Trabalho solicitado: Segundo o trecho do texto, em que lugar morreu Vladimir Sergeevitch Soloviov?

Trecho do texto:
O imperador interrogou os cristãos: “Homens estranhos... Dizei-me vós mesmos, ó cristãos, abandonados pela maioria de vossos irmãos e de vossos chefes, o que vos é mais caro no cristianismo?”. Levantou-se, então, o starets João e respondeu com doçura: “Ó grande rei, o que nos é mais caro no cristianismo é o próprio Cristo. Ele próprio e tudo o que dEle vem, porque sabemos que nEle habita corporalmente toda a plenitude da Divindade”.
(SOLOVIEV, Vladimir. Breve conto sobre o Anticristo)

* MASACCIO. O tributo da moeda (detalhe). Florença: Capela Brancacci, 1427.

segunda-feira, 2 de agosto de 2010

E Soloviov desmascarou o Anticristo

Por Filippo Rizzi

No dia 31 de julho de 1900 morria o filósofo russo citado na “Fides et Ratio”, que lançou uma ponte entre o Oriente e o Ocidente

Há cento e dez anos atrás, no dia 31 de julho de 1900, em Uzkoe, perto de Moscou, morria Vladimir Sergeevitch Soloviov. Tinha quarenta e sete anos e estava na plenitude do seu fervor intelectual e religioso. Um autor que havia deixado uma marca indelével na literatura e na filosofia/teologia russo do seu tempo, com obras-primas como as Lições sobre Divino-humanidade, Os fundamentos espirituais da vida e sobretudo aquele que é considerado o seu testamento espiritual, Os três diálogos.

Informações de origem:
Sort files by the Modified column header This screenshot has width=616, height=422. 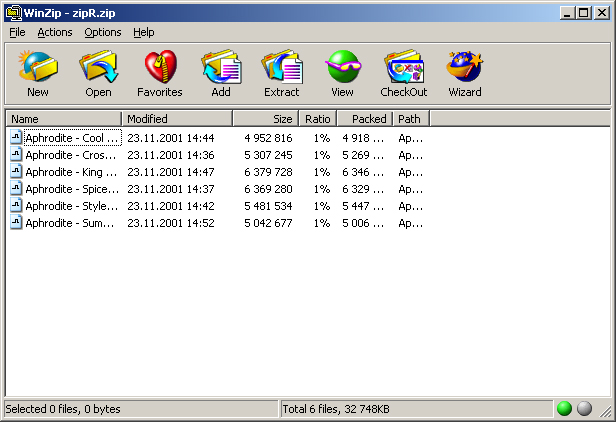tap(178, 119)

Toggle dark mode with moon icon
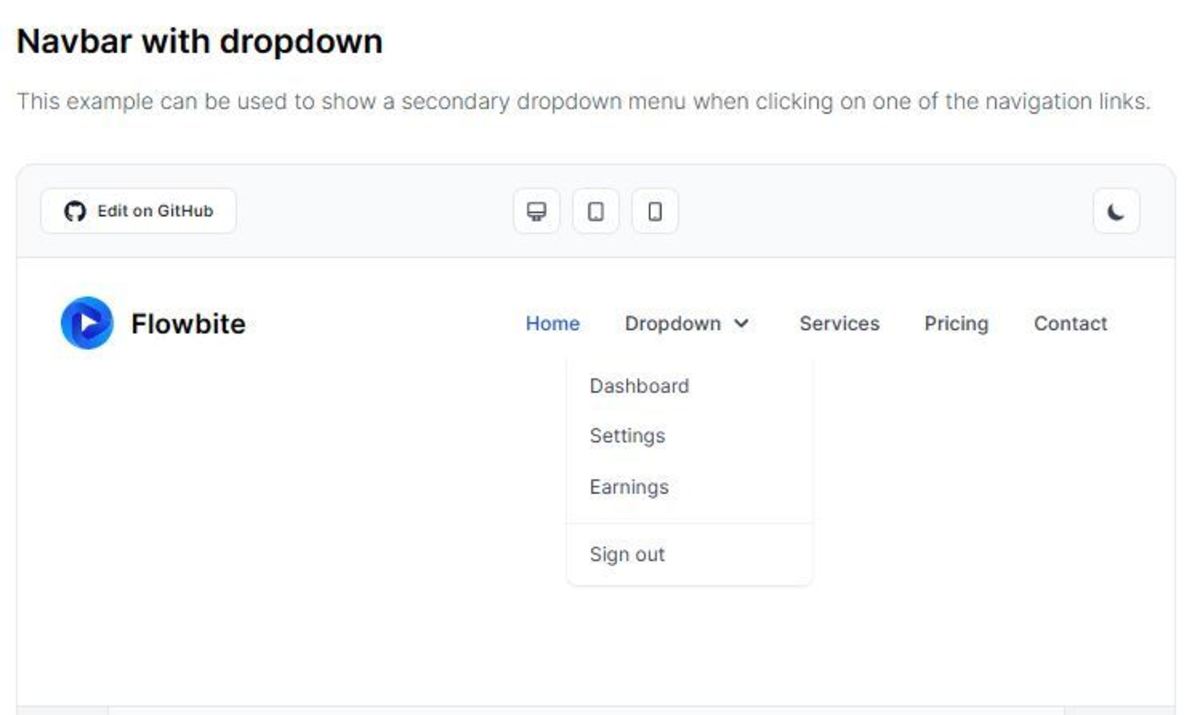coord(1116,211)
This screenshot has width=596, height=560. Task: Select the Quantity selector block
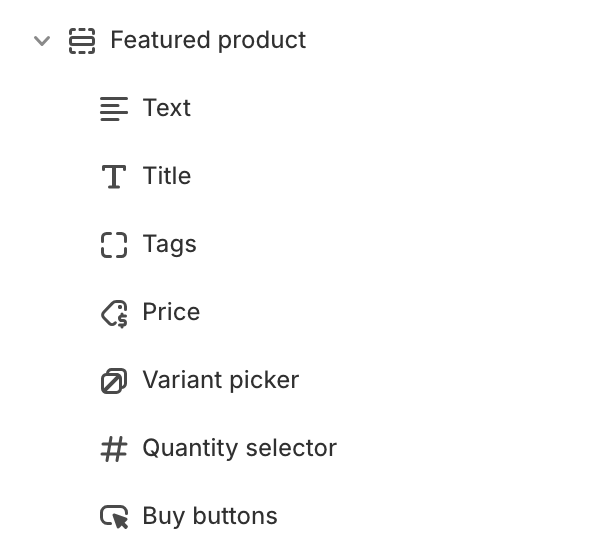(239, 448)
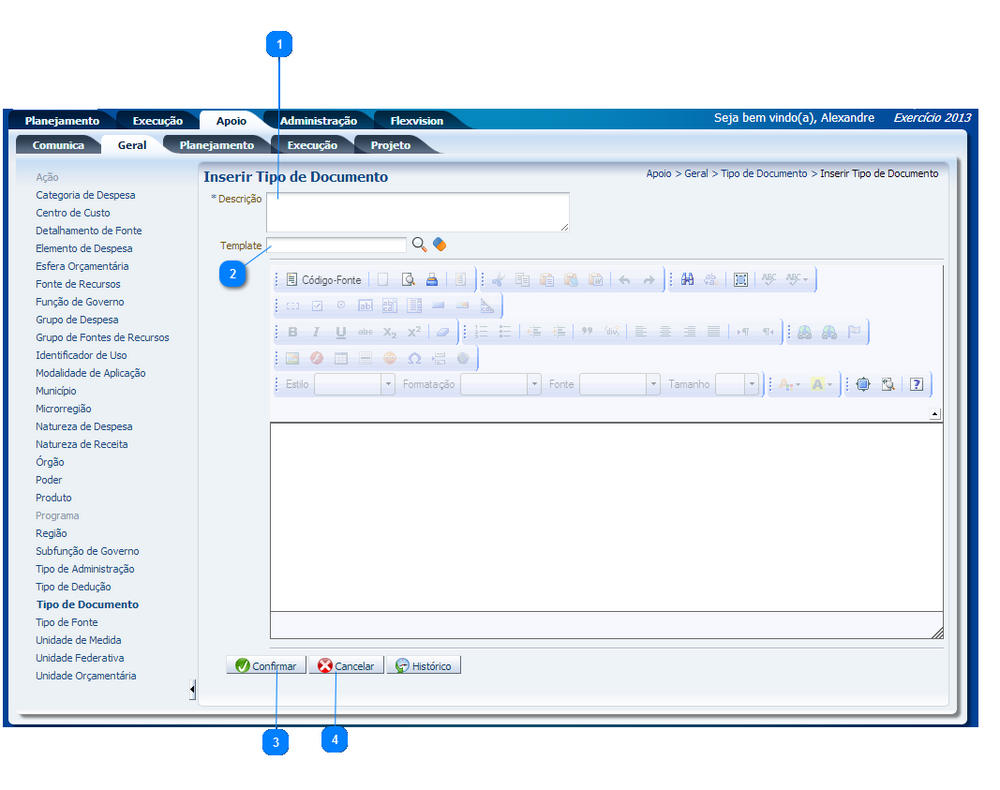Image resolution: width=1000 pixels, height=790 pixels.
Task: Click the editor help question mark icon
Action: (915, 384)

Resultado do exercício: Em Uzkoe, perto de Moscou.